#### Collected data entries
Start of Block

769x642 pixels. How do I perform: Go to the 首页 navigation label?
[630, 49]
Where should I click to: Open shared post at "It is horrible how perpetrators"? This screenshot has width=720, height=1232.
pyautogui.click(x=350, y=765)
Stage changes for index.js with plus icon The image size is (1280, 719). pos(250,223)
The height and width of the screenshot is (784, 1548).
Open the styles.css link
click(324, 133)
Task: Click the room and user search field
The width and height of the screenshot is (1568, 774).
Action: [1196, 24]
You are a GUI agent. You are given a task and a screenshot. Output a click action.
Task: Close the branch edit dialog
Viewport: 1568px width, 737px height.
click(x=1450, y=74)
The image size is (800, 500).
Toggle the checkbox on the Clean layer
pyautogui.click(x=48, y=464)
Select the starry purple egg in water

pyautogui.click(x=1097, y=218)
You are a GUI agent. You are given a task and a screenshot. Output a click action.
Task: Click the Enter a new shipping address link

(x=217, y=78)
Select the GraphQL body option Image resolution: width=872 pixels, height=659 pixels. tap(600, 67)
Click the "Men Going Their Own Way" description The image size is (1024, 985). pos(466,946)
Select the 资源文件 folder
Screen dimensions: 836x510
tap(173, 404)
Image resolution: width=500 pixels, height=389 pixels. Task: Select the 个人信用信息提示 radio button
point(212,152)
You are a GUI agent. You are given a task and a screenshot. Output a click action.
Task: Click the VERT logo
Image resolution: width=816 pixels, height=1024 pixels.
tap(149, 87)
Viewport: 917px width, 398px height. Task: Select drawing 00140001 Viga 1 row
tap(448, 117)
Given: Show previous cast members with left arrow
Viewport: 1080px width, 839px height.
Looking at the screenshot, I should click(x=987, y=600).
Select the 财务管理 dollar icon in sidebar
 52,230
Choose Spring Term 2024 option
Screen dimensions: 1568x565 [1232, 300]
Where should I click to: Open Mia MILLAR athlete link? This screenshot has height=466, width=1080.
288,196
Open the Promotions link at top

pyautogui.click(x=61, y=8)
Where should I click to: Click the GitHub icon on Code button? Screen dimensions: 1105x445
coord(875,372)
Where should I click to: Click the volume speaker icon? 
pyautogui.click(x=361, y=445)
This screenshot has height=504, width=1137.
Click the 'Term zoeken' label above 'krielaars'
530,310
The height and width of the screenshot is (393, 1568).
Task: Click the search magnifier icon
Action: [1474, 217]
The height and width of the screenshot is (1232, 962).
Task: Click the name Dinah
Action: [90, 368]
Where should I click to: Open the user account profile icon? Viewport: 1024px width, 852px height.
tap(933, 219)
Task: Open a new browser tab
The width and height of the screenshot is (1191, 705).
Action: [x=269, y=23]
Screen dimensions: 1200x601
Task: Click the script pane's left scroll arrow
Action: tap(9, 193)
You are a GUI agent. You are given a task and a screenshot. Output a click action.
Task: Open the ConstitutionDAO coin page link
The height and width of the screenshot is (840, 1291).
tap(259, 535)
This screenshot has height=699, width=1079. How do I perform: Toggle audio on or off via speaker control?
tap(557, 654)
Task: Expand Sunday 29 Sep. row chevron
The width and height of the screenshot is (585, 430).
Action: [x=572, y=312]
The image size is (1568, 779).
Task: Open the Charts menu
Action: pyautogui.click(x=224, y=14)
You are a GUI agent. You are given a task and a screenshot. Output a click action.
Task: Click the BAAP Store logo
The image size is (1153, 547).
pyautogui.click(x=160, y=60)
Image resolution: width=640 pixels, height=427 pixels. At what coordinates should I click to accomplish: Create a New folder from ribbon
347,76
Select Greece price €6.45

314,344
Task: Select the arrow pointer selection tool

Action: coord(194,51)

End of Block

#### What the task requires
Working through the records above, copy each line in which "logo" is found.

#### Response area
Task: Click the VERT logo
Task: Click the BAAP Store logo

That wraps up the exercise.